ちなみに、牛レバーに関しては2012年に生食用として販売・提供することが全面禁止されています。
豚肉の生食はさらに危険!?
豚肉の生食に関してはカンピロバクター菌による食中毒はもちろんのこと、E型肝炎ウイルスに感染するリスクもあります。これに関しては、どんなに清潔な場所で処理された肉でも安全性は担保されません。
つまり、豚肉はどんな状況であっても絶対に生食をしてはいけない肉なのです。もちろん、生焼けも絶対にNGです。豚肉をレアの状態で食べるのは先ほどのササミの生焼け以上に危険です。
平成27年(2015年)6月12日からは、豚肉を生食用として販売・提供することが禁止されています。

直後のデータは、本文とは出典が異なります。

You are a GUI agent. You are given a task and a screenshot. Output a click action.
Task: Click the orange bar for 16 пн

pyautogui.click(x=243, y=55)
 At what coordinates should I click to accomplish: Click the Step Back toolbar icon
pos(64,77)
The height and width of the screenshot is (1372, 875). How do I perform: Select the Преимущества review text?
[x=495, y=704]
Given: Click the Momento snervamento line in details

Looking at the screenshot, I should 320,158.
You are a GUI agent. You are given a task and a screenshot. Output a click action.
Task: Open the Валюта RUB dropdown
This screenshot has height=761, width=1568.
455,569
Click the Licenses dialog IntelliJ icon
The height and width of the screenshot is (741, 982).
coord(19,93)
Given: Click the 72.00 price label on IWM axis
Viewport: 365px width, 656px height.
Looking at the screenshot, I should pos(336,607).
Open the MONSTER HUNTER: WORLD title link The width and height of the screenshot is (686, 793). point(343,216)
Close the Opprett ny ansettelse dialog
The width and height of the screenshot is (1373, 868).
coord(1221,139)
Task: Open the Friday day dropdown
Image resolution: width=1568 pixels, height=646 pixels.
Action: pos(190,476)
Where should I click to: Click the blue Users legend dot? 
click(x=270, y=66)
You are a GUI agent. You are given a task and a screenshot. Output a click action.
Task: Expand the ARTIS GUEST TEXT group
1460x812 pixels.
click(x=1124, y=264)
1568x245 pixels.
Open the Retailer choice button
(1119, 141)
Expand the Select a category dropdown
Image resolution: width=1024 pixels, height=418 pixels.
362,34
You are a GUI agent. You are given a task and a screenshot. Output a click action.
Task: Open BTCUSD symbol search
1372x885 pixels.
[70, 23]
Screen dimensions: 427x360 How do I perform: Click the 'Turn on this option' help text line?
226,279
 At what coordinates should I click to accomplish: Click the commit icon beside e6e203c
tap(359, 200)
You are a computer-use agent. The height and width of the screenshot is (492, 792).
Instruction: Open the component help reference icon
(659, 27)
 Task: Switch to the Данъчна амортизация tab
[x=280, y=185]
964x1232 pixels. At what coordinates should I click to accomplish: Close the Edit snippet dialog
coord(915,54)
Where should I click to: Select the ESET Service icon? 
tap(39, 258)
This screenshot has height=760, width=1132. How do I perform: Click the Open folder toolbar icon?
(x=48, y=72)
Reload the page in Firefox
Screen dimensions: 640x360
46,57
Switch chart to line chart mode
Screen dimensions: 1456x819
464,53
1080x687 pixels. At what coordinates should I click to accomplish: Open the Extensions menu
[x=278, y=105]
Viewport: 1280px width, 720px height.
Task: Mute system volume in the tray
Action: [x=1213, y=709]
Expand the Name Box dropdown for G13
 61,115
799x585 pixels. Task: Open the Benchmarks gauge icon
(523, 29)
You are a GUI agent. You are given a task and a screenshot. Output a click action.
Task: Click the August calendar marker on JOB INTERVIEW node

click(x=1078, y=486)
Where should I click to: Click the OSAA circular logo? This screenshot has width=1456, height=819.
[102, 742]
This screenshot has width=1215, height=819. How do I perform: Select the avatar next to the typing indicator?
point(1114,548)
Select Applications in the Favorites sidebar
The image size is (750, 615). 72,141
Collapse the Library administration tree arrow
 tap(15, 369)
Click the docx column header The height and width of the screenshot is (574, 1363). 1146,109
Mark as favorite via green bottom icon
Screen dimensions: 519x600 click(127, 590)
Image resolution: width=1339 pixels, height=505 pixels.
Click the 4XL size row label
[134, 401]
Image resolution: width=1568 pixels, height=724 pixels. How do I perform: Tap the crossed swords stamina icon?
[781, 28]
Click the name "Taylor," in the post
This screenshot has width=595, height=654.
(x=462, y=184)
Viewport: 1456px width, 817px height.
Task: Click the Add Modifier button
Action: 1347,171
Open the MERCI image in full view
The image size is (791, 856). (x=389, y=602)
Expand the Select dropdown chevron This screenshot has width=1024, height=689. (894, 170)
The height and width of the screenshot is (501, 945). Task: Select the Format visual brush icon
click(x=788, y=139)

実は、鹿やイノシシなどの野生動物の肉からもE型肝炎ウイルスが高率で検出されるため、ジビエなども生食は避けましょう。
牛肉でもハンバーグのレアは要注意!
牛肉であってもひき肉料理の生焼けは要注意です。ひき肉には汚染された表面部分が混入している恐れがあるためです。さらに危険なのは、豚肉を使用した合いびき肉を使用している場合です。いずれにせよ、たとえ牛肉100%でもハンバーグはレアではなくしっかり火を通ったものを食べるようにしましょう。
日本では、「生食はしない」ことを前提に食肉に関する法律が作られていました。しかし、想定外の生食文化が根付いてしまい、食中毒で犠牲になる人が出るなどの問題が明らかとなってきたことから、対症療法的に法律に手を加えている状況が続いています。そのため、法律で規制されていないから安全とは言い切れないのです。
ここまで読んでいただくと鶏肉を食べるのが怖いと思う人もいるかもしれません。しかし、しっかり火を通して食べればまったく問題はありません。むしろ、鶏肉は高タンパク・低脂質の理想のタンパク源なので、どんどん食べてほしい食材です。正しい知識をもって食べれば恐れる必要はないのです。